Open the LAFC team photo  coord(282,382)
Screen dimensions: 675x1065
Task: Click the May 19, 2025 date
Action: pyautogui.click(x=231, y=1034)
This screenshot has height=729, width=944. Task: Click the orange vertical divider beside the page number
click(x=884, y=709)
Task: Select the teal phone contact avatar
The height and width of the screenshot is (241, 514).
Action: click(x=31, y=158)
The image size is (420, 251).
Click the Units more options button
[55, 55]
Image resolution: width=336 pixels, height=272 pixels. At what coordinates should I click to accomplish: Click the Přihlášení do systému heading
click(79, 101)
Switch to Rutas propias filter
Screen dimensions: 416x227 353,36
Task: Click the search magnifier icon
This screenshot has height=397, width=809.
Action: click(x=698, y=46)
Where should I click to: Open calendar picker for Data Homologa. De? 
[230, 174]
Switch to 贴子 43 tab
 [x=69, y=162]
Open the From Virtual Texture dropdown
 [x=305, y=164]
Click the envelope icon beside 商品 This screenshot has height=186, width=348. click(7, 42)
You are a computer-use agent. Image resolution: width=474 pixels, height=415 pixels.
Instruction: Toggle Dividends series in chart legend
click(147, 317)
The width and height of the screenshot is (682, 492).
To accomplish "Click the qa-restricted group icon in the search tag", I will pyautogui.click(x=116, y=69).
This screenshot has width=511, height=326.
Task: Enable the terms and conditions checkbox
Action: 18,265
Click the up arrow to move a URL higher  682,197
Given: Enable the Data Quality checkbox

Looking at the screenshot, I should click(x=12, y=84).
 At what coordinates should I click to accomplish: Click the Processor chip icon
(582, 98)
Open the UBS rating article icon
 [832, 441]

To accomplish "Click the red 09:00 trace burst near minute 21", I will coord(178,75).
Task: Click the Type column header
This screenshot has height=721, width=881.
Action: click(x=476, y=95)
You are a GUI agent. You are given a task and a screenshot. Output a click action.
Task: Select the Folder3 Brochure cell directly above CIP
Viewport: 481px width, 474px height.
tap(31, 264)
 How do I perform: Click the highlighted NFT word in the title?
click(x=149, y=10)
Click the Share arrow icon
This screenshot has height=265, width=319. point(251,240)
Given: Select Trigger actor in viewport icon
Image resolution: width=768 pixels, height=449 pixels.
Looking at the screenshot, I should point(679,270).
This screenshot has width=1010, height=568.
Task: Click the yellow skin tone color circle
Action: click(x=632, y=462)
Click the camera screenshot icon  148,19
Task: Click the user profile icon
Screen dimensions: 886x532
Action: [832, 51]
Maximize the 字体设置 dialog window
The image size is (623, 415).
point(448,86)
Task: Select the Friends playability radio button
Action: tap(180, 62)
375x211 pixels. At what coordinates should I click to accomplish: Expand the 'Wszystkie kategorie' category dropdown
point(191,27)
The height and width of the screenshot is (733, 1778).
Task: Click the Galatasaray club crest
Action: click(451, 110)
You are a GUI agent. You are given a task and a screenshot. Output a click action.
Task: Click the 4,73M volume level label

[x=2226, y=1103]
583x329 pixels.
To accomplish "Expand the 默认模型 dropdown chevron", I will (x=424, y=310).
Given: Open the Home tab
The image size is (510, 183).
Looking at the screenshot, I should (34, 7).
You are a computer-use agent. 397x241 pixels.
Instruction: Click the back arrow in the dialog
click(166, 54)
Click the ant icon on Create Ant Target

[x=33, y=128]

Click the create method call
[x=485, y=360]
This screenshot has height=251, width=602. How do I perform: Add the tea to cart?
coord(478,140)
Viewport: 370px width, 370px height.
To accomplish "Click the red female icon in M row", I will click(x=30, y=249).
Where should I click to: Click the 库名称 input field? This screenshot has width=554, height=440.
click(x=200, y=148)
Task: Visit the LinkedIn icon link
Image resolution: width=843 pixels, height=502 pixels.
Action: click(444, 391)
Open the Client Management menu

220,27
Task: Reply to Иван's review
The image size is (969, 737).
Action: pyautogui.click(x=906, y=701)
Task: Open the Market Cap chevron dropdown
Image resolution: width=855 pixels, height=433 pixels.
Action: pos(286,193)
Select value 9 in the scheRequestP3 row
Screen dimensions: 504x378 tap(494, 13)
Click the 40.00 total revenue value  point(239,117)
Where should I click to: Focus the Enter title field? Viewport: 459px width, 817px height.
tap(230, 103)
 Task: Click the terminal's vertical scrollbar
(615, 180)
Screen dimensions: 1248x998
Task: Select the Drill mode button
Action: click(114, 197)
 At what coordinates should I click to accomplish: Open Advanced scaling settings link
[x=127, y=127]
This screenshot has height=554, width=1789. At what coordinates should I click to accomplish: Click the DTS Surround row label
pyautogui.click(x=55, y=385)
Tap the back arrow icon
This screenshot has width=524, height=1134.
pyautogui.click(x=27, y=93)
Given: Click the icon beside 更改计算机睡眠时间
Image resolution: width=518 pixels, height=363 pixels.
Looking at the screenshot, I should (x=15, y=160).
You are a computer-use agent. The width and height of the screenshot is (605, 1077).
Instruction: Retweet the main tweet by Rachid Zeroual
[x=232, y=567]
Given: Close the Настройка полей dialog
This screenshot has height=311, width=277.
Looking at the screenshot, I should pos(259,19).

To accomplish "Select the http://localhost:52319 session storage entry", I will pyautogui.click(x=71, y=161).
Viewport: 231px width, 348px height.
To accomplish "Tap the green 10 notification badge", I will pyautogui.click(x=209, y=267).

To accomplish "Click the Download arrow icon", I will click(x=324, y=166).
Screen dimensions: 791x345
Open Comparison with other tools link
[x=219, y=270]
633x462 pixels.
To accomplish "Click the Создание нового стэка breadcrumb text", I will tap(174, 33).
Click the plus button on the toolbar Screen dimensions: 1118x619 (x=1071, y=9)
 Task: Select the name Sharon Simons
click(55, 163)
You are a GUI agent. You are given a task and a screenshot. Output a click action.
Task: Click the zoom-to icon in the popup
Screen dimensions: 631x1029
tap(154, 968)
_ _ _ _ _
* _Task details_
Transcribe each record shown above, exactly.

* _Exercise answer_
Open the LAFC team photo  coord(282,382)
Screen dimensions: 675x1065
Task: Click the May 19, 2025 date
Action: pyautogui.click(x=231, y=1034)
This screenshot has height=729, width=944. Task: Click the orange vertical divider beside the page number
click(x=884, y=709)
Task: Select the teal phone contact avatar
The height and width of the screenshot is (241, 514).
Action: click(x=31, y=158)
The image size is (420, 251).
Click the Units more options button
[55, 55]
Image resolution: width=336 pixels, height=272 pixels. At what coordinates should I click to accomplish: Click the Přihlášení do systému heading
click(79, 101)
Switch to Rutas propias filter
Screen dimensions: 416x227 353,36
Task: Click the search magnifier icon
This screenshot has height=397, width=809.
Action: click(x=698, y=46)
Where should I click to: Open calendar picker for Data Homologa. De? 
[230, 174]
Switch to 贴子 43 tab
 [x=69, y=162]
Open the From Virtual Texture dropdown
 [x=305, y=164]
Click the envelope icon beside 商品 This screenshot has height=186, width=348. click(7, 42)
You are a computer-use agent. Image resolution: width=474 pixels, height=415 pixels.
Instruction: Toggle Dividends series in chart legend
click(147, 317)
The width and height of the screenshot is (682, 492).
To accomplish "Click the qa-restricted group icon in the search tag", I will pyautogui.click(x=116, y=69).
This screenshot has width=511, height=326.
Task: Enable the terms and conditions checkbox
Action: 18,265
Click the up arrow to move a URL higher  682,197
Given: Enable the Data Quality checkbox

Looking at the screenshot, I should click(x=12, y=84).
 At what coordinates should I click to accomplish: Click the Processor chip icon
(582, 98)
Open the UBS rating article icon
 [832, 441]

To accomplish "Click the red 09:00 trace burst near minute 21", I will coord(178,75).
Task: Click the Type column header
This screenshot has height=721, width=881.
Action: click(x=476, y=95)
You are a GUI agent. You are given a task and a screenshot. Output a click action.
Task: Select the Folder3 Brochure cell directly above CIP
Viewport: 481px width, 474px height.
tap(31, 264)
 How do I perform: Click the highlighted NFT word in the title?
click(x=149, y=10)
Click the Share arrow icon
This screenshot has height=265, width=319. point(251,240)
Given: Select Trigger actor in viewport icon
Image resolution: width=768 pixels, height=449 pixels.
Looking at the screenshot, I should point(679,270).
This screenshot has width=1010, height=568.
Task: Click the yellow skin tone color circle
Action: click(x=632, y=462)
Click the camera screenshot icon  148,19
Task: Click the user profile icon
Screen dimensions: 886x532
Action: [832, 51]
Maximize the 字体设置 dialog window
The image size is (623, 415).
point(448,86)
Task: Select the Friends playability radio button
Action: tap(180, 62)
375x211 pixels. At what coordinates should I click to accomplish: Expand the 'Wszystkie kategorie' category dropdown
point(191,27)
The height and width of the screenshot is (733, 1778).
Task: Click the Galatasaray club crest
Action: click(451, 110)
You are a GUI agent. You are given a task and a screenshot. Output a click action.
Task: Click the 4,73M volume level label

[x=2226, y=1103]
583x329 pixels.
To accomplish "Expand the 默认模型 dropdown chevron", I will (x=424, y=310).
Given: Open the Home tab
The image size is (510, 183).
Looking at the screenshot, I should (34, 7).
You are a computer-use agent. 397x241 pixels.
Instruction: Click the back arrow in the dialog
click(166, 54)
Click the ant icon on Create Ant Target

[x=33, y=128]

Click the create method call
[x=485, y=360]
This screenshot has height=251, width=602. How do I perform: Add the tea to cart?
coord(478,140)
Viewport: 370px width, 370px height.
To accomplish "Click the red female icon in M row", I will click(x=30, y=249).
Where should I click to: Click the 库名称 input field? This screenshot has width=554, height=440.
click(x=200, y=148)
Task: Visit the LinkedIn icon link
Image resolution: width=843 pixels, height=502 pixels.
Action: click(444, 391)
Open the Client Management menu

220,27
Task: Reply to Иван's review
The image size is (969, 737).
Action: pyautogui.click(x=906, y=701)
Task: Open the Market Cap chevron dropdown
Image resolution: width=855 pixels, height=433 pixels.
Action: pos(286,193)
Select value 9 in the scheRequestP3 row
Screen dimensions: 504x378 tap(494, 13)
Click the 40.00 total revenue value  point(239,117)
Where should I click to: Focus the Enter title field? Viewport: 459px width, 817px height.
tap(230, 103)
 Task: Click the terminal's vertical scrollbar
(615, 180)
Screen dimensions: 1248x998
Task: Select the Drill mode button
Action: click(114, 197)
 At what coordinates should I click to accomplish: Open Advanced scaling settings link
[x=127, y=127]
This screenshot has height=554, width=1789. At what coordinates should I click to accomplish: Click the DTS Surround row label
pyautogui.click(x=55, y=385)
Tap the back arrow icon
This screenshot has width=524, height=1134.
pyautogui.click(x=27, y=93)
Given: Click the icon beside 更改计算机睡眠时间
Image resolution: width=518 pixels, height=363 pixels.
Looking at the screenshot, I should (x=15, y=160).
You are a computer-use agent. The width and height of the screenshot is (605, 1077).
Instruction: Retweet the main tweet by Rachid Zeroual
[x=232, y=567]
Given: Close the Настройка полей dialog
This screenshot has height=311, width=277.
Looking at the screenshot, I should pos(259,19).

To accomplish "Select the http://localhost:52319 session storage entry", I will pyautogui.click(x=71, y=161).
Viewport: 231px width, 348px height.
To accomplish "Tap the green 10 notification badge", I will pyautogui.click(x=209, y=267).

To accomplish "Click the Download arrow icon", I will click(x=324, y=166).
Screen dimensions: 791x345
Open Comparison with other tools link
[x=219, y=270]
633x462 pixels.
To accomplish "Click the Создание нового стэка breadcrumb text", I will tap(174, 33).
Click the plus button on the toolbar Screen dimensions: 1118x619 (x=1071, y=9)
 Task: Select the name Sharon Simons
click(55, 163)
You are a GUI agent. You are given a task and a screenshot. Output a click action.
Task: Click the zoom-to icon in the popup
Screen dimensions: 631x1029
tap(154, 968)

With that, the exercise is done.